What immense balls the first lines. What immense balls not knowing where to start and how to stop the cerebral blender full of things to say. And there are quite a few things to say about a film like The Tribe. Strange for a film that doesn't "say" anything because, for those who don't know, the film is entirely done in Ukrainian sign language, without subtitles, without voiceover, without auxiliary words.
For a simpleton like me, it's easy to be scared with a premise like this. Just as it's easy to take back everything once swallowed by a potential commercial trick, shouting masterpiece.
Fortunately, The Tribe is neither boredom nor trickery. Released in 2014, presented at Cannes, provoking predictable clamor and hype, it presents itself as an absolute novelty, telling a micro society, telling violence, telling relationships through physical contact and the visual impact of gestures, with disarming sincerity.

It's not a story acted in sign language, but the story of the newcomer Sergei in an educational structure entirely dedicated to deaf-mute boys-students, or more specifically, his entry into the gang that reigns and dictates law within the institute.

Moving hastily and prematurely to the overall judgment, one cannot ignore the style choice, the origin of the actors, and other significant factors, to be able to comprehensively evaluate the film in question, just as it was, who knows, for Caesar Must Die. Here too, we are faced with a true test; the entire cast consists of non-professional deaf-mute actors, accustomed to making their bodies speak and conveying the entire range of emotions that humans have at their disposal.
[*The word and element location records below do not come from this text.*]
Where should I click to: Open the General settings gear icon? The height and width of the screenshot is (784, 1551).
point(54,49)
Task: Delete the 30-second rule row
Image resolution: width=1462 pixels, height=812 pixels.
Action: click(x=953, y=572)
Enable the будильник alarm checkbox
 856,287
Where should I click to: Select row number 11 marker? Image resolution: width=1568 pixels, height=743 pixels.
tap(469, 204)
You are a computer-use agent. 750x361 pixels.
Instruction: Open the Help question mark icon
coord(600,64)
Without spoiling too much: the film opens with a static shot at a bus stop, showing the protagonist asking a passerby for information. The viewer is immediately blocked, muffled, does not hear, does not understand, gets scared. Only with the following long take will they intuit that he was asking for information to reach the institute where most of the film will take place. The real strength of the film is in the narrative understanding:

it is impossible to fully understand the dialogues, but there is not a single point of the script that eludes, and there is not a single point of the script explained immediately. As if each sequence explained the previous one. And the feeling of disorientation that permeates the film alternates with the empathy created with the protagonists, as soon as we understand what is about to happen or what has just happened.

When integration disappears completely, what remains of the contact is exclusively the physical confrontation, especially for adolescents who have not been and perhaps never will be adolescents.

In essence, watch out, because there is something for the faint-hearted in this film. In essence, watch out, because the ear is of little use.